Content starts

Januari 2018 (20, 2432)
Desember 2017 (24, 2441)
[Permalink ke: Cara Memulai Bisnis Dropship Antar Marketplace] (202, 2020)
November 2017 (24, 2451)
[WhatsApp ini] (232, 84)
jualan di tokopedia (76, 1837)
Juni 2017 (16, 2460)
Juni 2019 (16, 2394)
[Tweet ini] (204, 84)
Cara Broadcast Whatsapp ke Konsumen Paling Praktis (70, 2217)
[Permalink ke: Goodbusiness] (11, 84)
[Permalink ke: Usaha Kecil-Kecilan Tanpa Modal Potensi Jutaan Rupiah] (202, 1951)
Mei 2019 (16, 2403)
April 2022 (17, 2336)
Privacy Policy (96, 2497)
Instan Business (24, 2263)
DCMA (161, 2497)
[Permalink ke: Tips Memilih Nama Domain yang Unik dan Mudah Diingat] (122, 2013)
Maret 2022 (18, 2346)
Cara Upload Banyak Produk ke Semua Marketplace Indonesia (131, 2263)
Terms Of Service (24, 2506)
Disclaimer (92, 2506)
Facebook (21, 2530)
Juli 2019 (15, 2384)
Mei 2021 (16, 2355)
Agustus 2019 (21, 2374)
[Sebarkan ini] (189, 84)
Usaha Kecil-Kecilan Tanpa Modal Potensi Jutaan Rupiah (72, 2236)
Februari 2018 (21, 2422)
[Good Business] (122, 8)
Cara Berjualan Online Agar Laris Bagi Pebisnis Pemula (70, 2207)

Content ends

What you have to do:
A word-for-word copy of all the material is the required answer.

Solution for this problem:
Januari 2018 (20, 2432)
Desember 2017 (24, 2441)
[Permalink ke: Cara Memulai Bisnis Dropship Antar Marketplace] (202, 2020)
November 2017 (24, 2451)
[WhatsApp ini] (232, 84)
jualan di tokopedia (76, 1837)
Juni 2017 (16, 2460)
Juni 2019 (16, 2394)
[Tweet ini] (204, 84)
Cara Broadcast Whatsapp ke Konsumen Paling Praktis (70, 2217)
[Permalink ke: Goodbusiness] (11, 84)
[Permalink ke: Usaha Kecil-Kecilan Tanpa Modal Potensi Jutaan Rupiah] (202, 1951)
Mei 2019 (16, 2403)
April 2022 (17, 2336)
Privacy Policy (96, 2497)
Instan Business (24, 2263)
DCMA (161, 2497)
[Permalink ke: Tips Memilih Nama Domain yang Unik dan Mudah Diingat] (122, 2013)
Maret 2022 (18, 2346)
Cara Upload Banyak Produk ke Semua Marketplace Indonesia (131, 2263)
Terms Of Service (24, 2506)
Disclaimer (92, 2506)
Facebook (21, 2530)
Juli 2019 (15, 2384)
Mei 2021 (16, 2355)
Agustus 2019 (21, 2374)
[Sebarkan ini] (189, 84)
Usaha Kecil-Kecilan Tanpa Modal Potensi Jutaan Rupiah (72, 2236)
Februari 2018 (21, 2422)
[Good Business] (122, 8)
Cara Berjualan Online Agar Laris Bagi Pebisnis Pemula (70, 2207)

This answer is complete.